Ao meu lado, um ser engravatado - cara de quem pega vôo à Brasília - começou a passar mal. E vá desafrouxar a gravata, tirar aliança, suar, suar, fazer massagem nas mãos, na careca. Se virar de um lado, para o outro...e a caipira sou eu, nééééé mundo? Sei...
Não fiz amizade com o careca neurótico de glândulas sudoríparas em plena atividade. Mas do outro lado o executivo da Febraban foi mais bacana, e me pediu para ler o artigo dele. Quase passei o valor da leitura no final da empreitada (leitura de avião mesmo, igual comida de Hospital, enfim...), mas velhinhos simpáticos são difíceis de achar hoje em dia. Ele ficou com meu último Trident e eu o contei o caso "Galisteu". Ele não falou mais comigo. Acho que não gostou,rs.
Em Brasília 18 graus centígrados às 22h de terça-feira. E eu encapotada. Ninguém me esperando. Esqueceram de mim. Lembrei que os jornalistas não teriam translado e teriam que se virar com táxi. Claro, os que não sabem fazer "amizadis". Vim na janelinha e tudo do translado dos gringos da Conferência - buniiiiiiiiiita. E meu amigo Salomão, o motorista, me apresentou toda a cidade, me levouem uma peregrinação aos hotéis que não eram os meus e me emprestou o celular para eu realizar 3409.367740. ligações.

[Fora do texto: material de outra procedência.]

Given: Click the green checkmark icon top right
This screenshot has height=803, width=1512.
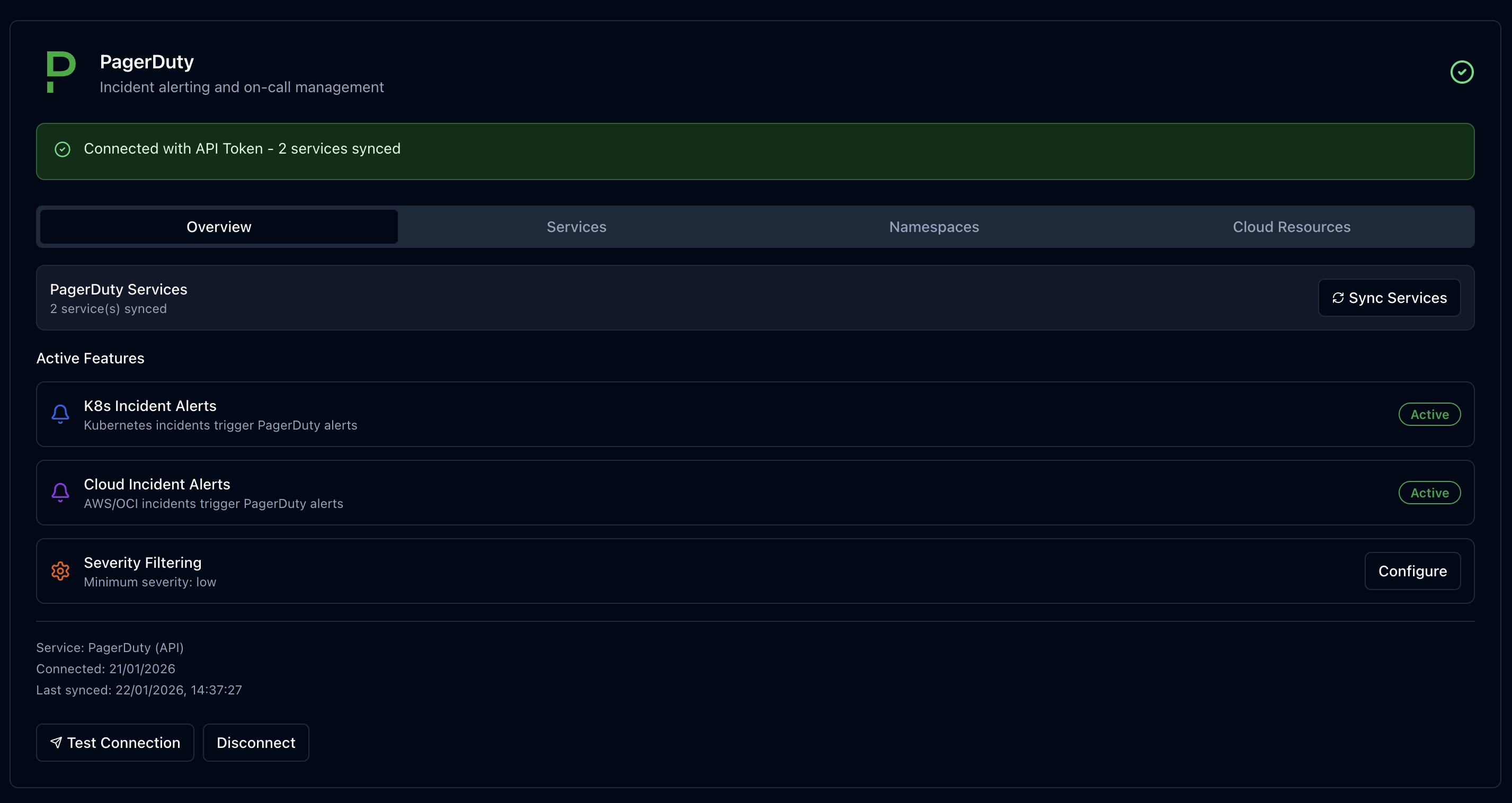Looking at the screenshot, I should 1462,72.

Aí meus amigos venezuelanos não tinham cigarro. Virou minha moeda. Um cigarro por um dedo de prosa enquanto a organização procuravam resolver o que fazer com a boneca aqui. Já sei tudo sobre a via Campesina e a versão do meu amigo Chávez sobre o outro Chavez...rs. Fiquei sem cigarro,mas tudo bem.
Quando vieram me resgatar já passava das 0h. O Jairo, conhecem o Jairo? É de Goiânia mas está trabalhando em Brasília. Mas na verdade é de Minas. E os pais vieram do Nordeste. Como a maioria. Mais uma peregrinação na cidade de cimento. Quando achamaos, enfim, meu hotel, descobri que dividiria o quarto com uma outra jornalista chamada Xandra. Entenderam? Xandraaa. Ou tem um dr de mais ou os pais são japa. Enfim...falei para o cara do hotel: Eu vou dormir com uma Xandra? Ele riu e quando fui tomar café hoje de manhã continuava no processo ainda.
Mas a Xandra foi embora hoje. E se tudo der bastante errado (pois se der certo volto pra casa depois do coquetel e de ouvir o Almir Sater em sua Chalana, sem querer). Conheço um bom buteco e volto pra ala Sul. Para o meu quarto 414, sem precisar dormir com a luz do corredor acesa.
Amanhã falo sobre as oficinas e a estrutura. Meu crachá vem em um saquinho. Acho que perdi meu celular e paguei R$5 em um cigarro, acreditam?
Pior é que não tem Bradesco aqui....E eu tenho mais R$2..hehehe. Aprendendo economia da casa dos corruptos,rs.